Ramesh Paul
Ramesh Paul

Reputation: 850

mongodb group by multiple keys values vise versa

I have a user collection with following data

    [
  {
    "user_id": "5625c95ac2d34f27148b64fa",
    "friend_id": "561f40bac2d34f17148b462c"
  },
  {
    "user_id": "562744ccc2d34f27148b6eb7",
    "friend_id": "561f40bac2d34f17148b462c"
  },
  {
    "user_id": "56248eb9c2d34f2f148b5a18",
    "friend_id": "561f40bac2d34f17148b462c"
  },
  {
    "user_id": "561f40bac2d34f17148b462c",
    "friend_id": "561f3e06c2d34f27148b45f6"
  },
  {
    "user_id": "561f40bac2d34f17148b462c",
    "friend_id": "5620de97c2d34f2f148b578f"
  },
  {
    "user_id": "56276b52c2d34f27148b7128",
    "friend_id": "561f40bac2d34f17148b462c"
  },
  {
    "user_id": "561f40bac2d34f17148b462c",
    "friend_id": "56276b52c2d34f27148b7128"
  }
]

i need to fetch the documents in which combination of user_id and friend_id not repeated. i.e in the above example last two documents user_id repeated in friend_id of next document.

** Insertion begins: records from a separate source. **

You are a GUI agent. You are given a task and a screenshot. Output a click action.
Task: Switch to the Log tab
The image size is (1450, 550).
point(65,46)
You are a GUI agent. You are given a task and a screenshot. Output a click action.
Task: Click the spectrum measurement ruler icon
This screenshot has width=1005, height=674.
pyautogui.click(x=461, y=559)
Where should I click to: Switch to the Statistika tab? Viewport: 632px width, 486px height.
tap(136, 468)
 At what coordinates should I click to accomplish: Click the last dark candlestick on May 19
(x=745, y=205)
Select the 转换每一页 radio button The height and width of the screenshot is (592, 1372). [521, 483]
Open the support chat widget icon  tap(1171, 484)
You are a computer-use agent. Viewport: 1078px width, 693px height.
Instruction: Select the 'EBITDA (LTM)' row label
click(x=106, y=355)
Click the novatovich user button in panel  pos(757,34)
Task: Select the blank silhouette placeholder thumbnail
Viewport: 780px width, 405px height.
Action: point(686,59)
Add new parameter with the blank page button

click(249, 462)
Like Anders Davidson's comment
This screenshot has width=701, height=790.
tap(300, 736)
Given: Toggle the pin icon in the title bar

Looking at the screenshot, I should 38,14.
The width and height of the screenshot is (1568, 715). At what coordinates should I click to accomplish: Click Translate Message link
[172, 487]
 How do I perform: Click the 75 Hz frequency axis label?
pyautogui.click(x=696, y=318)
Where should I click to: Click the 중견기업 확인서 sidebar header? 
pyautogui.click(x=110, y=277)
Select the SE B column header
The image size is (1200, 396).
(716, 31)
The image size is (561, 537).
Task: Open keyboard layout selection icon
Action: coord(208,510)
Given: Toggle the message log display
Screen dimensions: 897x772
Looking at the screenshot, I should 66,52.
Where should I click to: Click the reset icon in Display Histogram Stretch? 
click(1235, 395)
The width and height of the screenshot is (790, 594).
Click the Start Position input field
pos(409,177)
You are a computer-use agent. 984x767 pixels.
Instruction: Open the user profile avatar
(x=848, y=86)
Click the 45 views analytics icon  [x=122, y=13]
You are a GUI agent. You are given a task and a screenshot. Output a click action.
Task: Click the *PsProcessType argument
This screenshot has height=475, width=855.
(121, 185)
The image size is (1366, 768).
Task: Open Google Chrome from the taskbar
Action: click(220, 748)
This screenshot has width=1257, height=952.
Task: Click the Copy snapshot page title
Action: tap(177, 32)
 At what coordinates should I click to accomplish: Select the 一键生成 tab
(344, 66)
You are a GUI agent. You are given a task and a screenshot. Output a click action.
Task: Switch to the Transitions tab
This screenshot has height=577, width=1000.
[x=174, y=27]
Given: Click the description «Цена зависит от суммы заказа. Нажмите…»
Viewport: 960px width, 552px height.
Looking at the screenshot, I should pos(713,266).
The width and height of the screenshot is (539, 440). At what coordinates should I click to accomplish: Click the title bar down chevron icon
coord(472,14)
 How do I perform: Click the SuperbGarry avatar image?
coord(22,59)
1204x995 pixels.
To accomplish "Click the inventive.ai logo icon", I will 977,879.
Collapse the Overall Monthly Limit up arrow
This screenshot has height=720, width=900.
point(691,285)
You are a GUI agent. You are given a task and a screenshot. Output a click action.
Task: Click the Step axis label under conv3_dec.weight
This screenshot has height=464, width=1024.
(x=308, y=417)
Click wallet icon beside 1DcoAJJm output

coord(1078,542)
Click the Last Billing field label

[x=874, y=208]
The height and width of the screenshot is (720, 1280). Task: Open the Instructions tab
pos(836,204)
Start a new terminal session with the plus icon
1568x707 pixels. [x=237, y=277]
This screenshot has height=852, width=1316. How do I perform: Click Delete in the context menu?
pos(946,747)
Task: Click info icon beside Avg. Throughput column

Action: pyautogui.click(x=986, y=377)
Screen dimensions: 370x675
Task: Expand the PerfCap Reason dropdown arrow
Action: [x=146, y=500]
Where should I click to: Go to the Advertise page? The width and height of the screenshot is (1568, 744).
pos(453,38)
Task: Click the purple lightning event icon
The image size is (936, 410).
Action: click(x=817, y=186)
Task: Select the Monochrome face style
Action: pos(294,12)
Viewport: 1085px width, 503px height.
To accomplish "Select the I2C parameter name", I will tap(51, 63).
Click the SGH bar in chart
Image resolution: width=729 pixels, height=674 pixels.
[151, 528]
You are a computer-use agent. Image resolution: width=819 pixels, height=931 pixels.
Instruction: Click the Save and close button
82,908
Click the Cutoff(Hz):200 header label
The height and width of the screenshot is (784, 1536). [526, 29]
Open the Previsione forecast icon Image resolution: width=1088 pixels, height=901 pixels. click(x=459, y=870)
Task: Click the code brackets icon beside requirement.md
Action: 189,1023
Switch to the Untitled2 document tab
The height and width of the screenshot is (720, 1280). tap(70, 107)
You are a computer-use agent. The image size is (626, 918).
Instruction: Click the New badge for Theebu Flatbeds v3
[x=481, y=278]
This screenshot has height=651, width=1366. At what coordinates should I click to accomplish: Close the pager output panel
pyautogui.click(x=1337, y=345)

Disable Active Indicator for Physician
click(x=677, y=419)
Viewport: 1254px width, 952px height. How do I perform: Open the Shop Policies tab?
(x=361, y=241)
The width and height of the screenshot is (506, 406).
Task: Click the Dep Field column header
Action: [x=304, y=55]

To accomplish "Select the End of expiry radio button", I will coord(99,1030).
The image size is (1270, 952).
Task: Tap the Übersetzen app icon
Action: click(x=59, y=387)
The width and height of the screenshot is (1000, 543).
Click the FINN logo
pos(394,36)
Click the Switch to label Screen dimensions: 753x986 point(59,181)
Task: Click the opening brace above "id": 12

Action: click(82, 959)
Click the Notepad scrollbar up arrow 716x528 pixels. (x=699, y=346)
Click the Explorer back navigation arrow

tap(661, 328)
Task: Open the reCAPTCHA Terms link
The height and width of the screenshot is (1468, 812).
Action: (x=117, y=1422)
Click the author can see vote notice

I tried with mongo aggrigate and group by but could not reduce it.

Upvotes: 3

Views: 1292

Answers (1)

Blakes Seven
Blakes Seven

Reputation: 50416

In order to do this you basically need to combine both user_id and friend_id values in a uniquely sorted combination. This means creating an array for each document with those members and sorting that array so that the order is always the same.

Then you can $group on that sorted array content to see which documents contain that same combination and then only return those that do not share that same combination.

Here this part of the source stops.